Debian Bug report logs - #664794
lintian: should we compress some collections (file-info and index)?

version graph

Package: src:lintian; Maintainer for src:lintian is Debian Lintian Maintainers <lintian-maint@debian.org>;

Reported by: Niels Thykier <niels@thykier.net>

Date: Tue, 20 Mar 2012 22:03:02 UTC

Severity: wishlist

Found in version lintian/2.5.6

Fixed in version 2.5.7

Done: Niels Thykier <niels@thykier.net>

Bug is archived. No further changes may be made.

Toggle useless messages

View this report as an mbox folder, status mbox, maintainer mbox


Information forwarded to debian-bugs-dist@lists.debian.org, niels@thykier.net, Debian Lintian Maintainers <lintian-maint@debian.org>:
Bug#664794; Package src:lintian. (Tue, 20 Mar 2012 22:03:05 GMT) (full text, mbox, link).


Acknowledgement sent to Niels Thykier <niels@thykier.net>:
Extra info received and forwarded to list. Copy sent to niels@thykier.net, Debian Lintian Maintainers <lintian-maint@debian.org>. (Tue, 20 Mar 2012 22:03:05 GMT) (full text, mbox, link).
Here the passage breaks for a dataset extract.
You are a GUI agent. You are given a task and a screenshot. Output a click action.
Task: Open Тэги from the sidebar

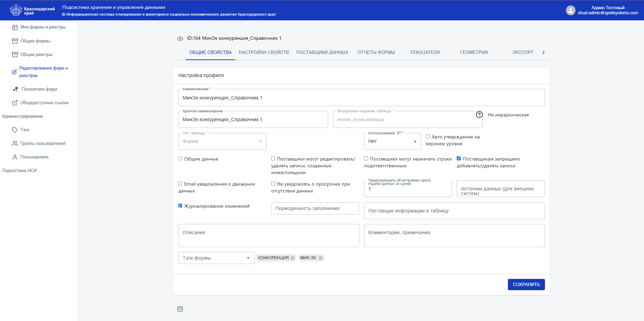coord(25,130)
Message #5 received at submit@bugs.debian.org (full text, mbox, reply):

From: Niels Thykier <niels@thykier.net>
To: Debian Bug Tracking System <submit@bugs.debian.org>
Subject: lintian: should we compress some collections (file-info and index)?
Date: Tue, 20 Mar 2012 23:01:29 +0100
Source: lintian
Version: 2.5.6
Severity: wishlist

I have been considering if it would be a good idea to (conditionally?)
compress certain collection files.  In some cases they are actually
rather large and I suspect compression will generally be good in such
cases[1].  Admittedly, there are also cases where it gives little to
no size reduction.

Code-wise, we should be able to able this for file-info without any
greater hassle than updating L::Collect::Package and coll/file-info.
There are still some "ad-hoc" index parsers left in coll/*, but it
should be fairly straight forward to fix.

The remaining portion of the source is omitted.